GPHC waste sterilization system to get going next month

THE Georgetown Public Hospital Corporation (GPHC) has reported that its US$1M Hydroclave Waste Sterilization System is approximately 95 per cent completed, and is expected to be functional by the second week of next month.
According to the GPHC’s Public Relations Office, the hospital’s officials are awaiting the return of the Canadian consultants who will commission the system; and a conveyer system which will be used to deposit the shredded materials into the compactor, a minor detail.

Additionally, reports are that there are other minor installations being done to the entire facility, both building and machinery, to ensure their full readiness for the November commissioning.
The new system is expected to facilitate the GPHC as well as health care facilities in Georgetown and environs in handling bio-medical waste.
Bio-medical waste is any solid or liquid waste which may present a threat of infection to humans. It includes non-liquid tissue, body parts, blood, blood products, and body fluids from humans and other primates, laboratory and veterinary wastes which contain human disease-causing agents, and discarded sharps.
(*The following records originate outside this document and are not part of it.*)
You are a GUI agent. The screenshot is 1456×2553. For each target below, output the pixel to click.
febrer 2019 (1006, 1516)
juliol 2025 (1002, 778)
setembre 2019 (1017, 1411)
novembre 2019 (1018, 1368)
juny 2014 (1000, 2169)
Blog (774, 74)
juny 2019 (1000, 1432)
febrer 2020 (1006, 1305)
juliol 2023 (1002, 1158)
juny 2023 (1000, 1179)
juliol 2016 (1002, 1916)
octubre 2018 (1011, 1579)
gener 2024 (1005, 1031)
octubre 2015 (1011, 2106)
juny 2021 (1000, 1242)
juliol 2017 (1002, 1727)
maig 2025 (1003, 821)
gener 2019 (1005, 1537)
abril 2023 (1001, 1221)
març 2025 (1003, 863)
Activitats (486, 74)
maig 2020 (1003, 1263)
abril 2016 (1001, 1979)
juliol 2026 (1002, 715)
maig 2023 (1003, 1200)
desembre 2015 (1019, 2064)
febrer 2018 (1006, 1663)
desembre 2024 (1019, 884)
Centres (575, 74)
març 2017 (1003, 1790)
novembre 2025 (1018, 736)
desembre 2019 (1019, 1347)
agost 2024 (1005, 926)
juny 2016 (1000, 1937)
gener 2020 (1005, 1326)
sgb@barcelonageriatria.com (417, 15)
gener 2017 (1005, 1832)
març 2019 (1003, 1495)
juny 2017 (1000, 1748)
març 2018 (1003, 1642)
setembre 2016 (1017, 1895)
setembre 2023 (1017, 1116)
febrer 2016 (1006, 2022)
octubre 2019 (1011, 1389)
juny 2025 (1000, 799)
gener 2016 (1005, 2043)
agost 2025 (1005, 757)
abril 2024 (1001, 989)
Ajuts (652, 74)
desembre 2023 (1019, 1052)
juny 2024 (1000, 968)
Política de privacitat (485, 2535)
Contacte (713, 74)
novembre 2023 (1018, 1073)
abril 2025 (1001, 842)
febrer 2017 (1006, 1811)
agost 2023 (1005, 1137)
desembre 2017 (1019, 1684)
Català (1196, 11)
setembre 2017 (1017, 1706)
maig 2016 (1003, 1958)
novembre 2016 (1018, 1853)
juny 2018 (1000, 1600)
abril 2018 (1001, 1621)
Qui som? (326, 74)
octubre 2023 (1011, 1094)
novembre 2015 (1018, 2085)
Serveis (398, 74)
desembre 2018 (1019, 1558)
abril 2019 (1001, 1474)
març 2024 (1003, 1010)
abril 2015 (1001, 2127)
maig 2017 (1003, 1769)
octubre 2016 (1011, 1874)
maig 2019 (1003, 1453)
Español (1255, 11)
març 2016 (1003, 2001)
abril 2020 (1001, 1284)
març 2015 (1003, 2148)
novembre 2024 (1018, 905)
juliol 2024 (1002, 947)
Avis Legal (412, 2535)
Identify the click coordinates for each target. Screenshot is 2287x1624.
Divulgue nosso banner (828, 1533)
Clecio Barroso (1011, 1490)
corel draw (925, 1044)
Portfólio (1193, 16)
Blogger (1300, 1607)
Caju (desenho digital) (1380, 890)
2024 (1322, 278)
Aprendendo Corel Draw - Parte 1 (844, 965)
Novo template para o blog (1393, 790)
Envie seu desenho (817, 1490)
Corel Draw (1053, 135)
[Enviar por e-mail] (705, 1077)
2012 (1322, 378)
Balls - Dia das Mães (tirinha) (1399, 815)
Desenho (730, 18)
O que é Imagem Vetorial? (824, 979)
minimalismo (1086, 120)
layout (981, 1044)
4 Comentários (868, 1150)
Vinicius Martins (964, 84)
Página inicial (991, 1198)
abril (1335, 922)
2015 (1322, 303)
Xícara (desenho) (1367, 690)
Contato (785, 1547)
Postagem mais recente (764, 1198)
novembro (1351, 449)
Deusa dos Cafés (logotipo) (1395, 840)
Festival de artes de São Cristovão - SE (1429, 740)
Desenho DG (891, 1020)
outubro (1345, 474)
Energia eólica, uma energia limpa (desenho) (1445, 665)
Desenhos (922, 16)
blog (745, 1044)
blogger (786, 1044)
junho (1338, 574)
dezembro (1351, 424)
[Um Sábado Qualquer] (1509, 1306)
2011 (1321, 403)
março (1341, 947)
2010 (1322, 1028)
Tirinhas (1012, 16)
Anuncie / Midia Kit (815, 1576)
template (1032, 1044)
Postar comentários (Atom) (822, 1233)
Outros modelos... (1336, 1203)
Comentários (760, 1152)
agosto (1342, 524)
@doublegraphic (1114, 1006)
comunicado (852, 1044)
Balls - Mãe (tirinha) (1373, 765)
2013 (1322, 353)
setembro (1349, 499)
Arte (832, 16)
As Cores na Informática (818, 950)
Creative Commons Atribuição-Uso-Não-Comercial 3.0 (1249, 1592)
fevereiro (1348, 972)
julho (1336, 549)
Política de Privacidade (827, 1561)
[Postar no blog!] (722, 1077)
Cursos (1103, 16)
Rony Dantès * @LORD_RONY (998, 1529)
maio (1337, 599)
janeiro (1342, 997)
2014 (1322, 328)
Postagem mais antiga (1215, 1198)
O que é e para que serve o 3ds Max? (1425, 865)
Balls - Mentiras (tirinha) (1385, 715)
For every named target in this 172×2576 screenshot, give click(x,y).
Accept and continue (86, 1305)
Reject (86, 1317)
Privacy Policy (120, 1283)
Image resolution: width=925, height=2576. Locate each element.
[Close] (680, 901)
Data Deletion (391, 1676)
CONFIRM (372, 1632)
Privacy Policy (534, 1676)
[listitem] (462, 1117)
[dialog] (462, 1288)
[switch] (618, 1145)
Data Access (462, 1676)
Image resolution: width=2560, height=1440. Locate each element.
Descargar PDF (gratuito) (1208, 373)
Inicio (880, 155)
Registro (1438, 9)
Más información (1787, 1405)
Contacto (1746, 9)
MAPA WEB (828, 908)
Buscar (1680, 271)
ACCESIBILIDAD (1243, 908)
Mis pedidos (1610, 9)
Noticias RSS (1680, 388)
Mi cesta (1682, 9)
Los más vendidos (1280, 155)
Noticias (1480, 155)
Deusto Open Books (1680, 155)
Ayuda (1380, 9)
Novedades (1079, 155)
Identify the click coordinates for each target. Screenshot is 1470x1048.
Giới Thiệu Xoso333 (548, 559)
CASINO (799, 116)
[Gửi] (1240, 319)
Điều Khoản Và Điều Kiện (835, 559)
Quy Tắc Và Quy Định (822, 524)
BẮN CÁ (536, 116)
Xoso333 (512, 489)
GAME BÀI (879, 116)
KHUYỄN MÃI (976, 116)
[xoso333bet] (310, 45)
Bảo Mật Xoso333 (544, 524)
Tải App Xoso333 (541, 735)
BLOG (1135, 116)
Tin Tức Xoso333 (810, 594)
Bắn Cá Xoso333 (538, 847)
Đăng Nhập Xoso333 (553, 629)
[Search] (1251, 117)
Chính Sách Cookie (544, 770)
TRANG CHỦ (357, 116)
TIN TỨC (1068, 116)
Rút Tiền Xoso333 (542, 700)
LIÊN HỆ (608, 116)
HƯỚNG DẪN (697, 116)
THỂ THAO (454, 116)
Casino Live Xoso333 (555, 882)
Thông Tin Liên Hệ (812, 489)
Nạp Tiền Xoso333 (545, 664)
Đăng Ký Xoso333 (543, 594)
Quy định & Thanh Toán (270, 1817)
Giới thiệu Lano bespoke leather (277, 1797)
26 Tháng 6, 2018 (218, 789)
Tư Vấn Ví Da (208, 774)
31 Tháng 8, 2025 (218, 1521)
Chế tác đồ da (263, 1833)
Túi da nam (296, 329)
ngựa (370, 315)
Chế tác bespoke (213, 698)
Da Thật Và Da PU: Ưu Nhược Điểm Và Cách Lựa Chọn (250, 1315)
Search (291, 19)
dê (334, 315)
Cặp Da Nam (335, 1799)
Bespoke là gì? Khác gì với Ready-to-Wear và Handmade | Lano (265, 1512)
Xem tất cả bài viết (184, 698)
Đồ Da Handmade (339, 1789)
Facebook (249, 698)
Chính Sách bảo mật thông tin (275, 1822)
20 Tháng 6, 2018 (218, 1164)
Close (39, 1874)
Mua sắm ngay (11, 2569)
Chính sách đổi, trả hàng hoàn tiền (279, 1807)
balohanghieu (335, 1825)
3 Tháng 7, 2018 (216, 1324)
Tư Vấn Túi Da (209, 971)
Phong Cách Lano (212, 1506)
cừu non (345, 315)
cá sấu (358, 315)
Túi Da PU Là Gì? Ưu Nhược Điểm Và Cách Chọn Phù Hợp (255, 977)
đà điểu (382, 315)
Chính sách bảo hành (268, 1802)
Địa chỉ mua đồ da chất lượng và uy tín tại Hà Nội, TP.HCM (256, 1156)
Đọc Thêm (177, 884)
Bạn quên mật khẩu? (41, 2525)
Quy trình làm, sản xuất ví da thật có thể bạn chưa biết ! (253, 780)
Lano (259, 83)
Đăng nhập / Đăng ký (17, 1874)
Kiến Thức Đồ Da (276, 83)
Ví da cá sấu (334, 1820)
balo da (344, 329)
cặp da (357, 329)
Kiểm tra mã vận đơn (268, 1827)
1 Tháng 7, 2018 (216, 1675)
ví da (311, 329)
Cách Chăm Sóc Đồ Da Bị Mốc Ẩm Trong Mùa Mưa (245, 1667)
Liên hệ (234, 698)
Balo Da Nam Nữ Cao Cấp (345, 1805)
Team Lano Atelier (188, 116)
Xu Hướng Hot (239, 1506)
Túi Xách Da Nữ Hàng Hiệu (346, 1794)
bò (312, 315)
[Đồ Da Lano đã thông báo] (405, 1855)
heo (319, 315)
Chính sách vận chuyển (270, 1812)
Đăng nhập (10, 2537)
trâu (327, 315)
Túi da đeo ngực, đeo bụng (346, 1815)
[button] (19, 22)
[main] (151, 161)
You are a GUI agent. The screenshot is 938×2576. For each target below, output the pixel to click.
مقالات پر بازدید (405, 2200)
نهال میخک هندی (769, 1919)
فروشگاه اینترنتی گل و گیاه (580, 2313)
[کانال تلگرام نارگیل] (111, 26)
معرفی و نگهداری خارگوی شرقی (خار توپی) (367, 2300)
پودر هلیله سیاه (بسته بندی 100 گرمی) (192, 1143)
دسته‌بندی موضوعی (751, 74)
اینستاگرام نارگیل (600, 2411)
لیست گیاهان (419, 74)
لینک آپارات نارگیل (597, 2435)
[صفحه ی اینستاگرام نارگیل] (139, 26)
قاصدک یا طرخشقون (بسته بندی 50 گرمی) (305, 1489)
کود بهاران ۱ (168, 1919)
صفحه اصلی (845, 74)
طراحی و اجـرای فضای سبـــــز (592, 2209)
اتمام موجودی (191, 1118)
Bio-medical waste, if not handled in a proper way, is a potent source of diseases, like HIV/AIDS, tuberculosis, hepatitis and other bacterial diseases, causing serious threats to human health.
In a recent interview with Director of Facilities Management at the GPHC, Parmanand Samaroo, the Hydroclave system introduces a number of benefits for health facilities.
Among those he highlighted were the reduction of bacteria to 99.9 per cent after bio-medical waste is sterilized; having an end product of dry waste, regardless of its original water content; no odors due to the dryness; volume reduction to about 85 per cent of the original volume; weight reduction to 70 per cent of original weight; and wide acceptance of end product as harmless waste.
The Hydroclave system will be operational in a few months and will be sited at the Northwestern section of the ‘N’ Block of the GPHC
The Hydroclave system has five components: a specially designed and dedicated vehicle to transport bagged infectious waste for treatment; a scale to monitor the waste from every healthcare facility; a double-walled cylindrical vessel which processes the waste; a shredder which provides post-processed shredding of the waste; a compacter to reduce the volume of treated waste; a bin to collect and store treated/ compacted waste, and a skip truck to take bins of treated waste to a municipal landfill.
The system uses essentially a cylindrical vessel, horizontally mounted, with one or more top loading doors, and a smaller unloading one at the bottom. The vessel is fitted with a motor driven shaft, to which are attached powerful fragmenting/mixing arms that slowly rotate the vessel. When steam is introduced in the vessel jacket, it transmits heat rapidly to the fragmented waste, which in turn produces steam of its own. During the process, the waste is shredded and dehydrated, and harmful micro-organisms are destroyed.
Health Minister Dr Leslie Ramsammy’s contention is that with the new system to treat bio-medical waste, Guyana has moved one step ahead.
Dr Ramsammy observed that treatment of not only bio-medical waste, but waste generated by the health sector generally, in the past has not been recognized as a public health problem.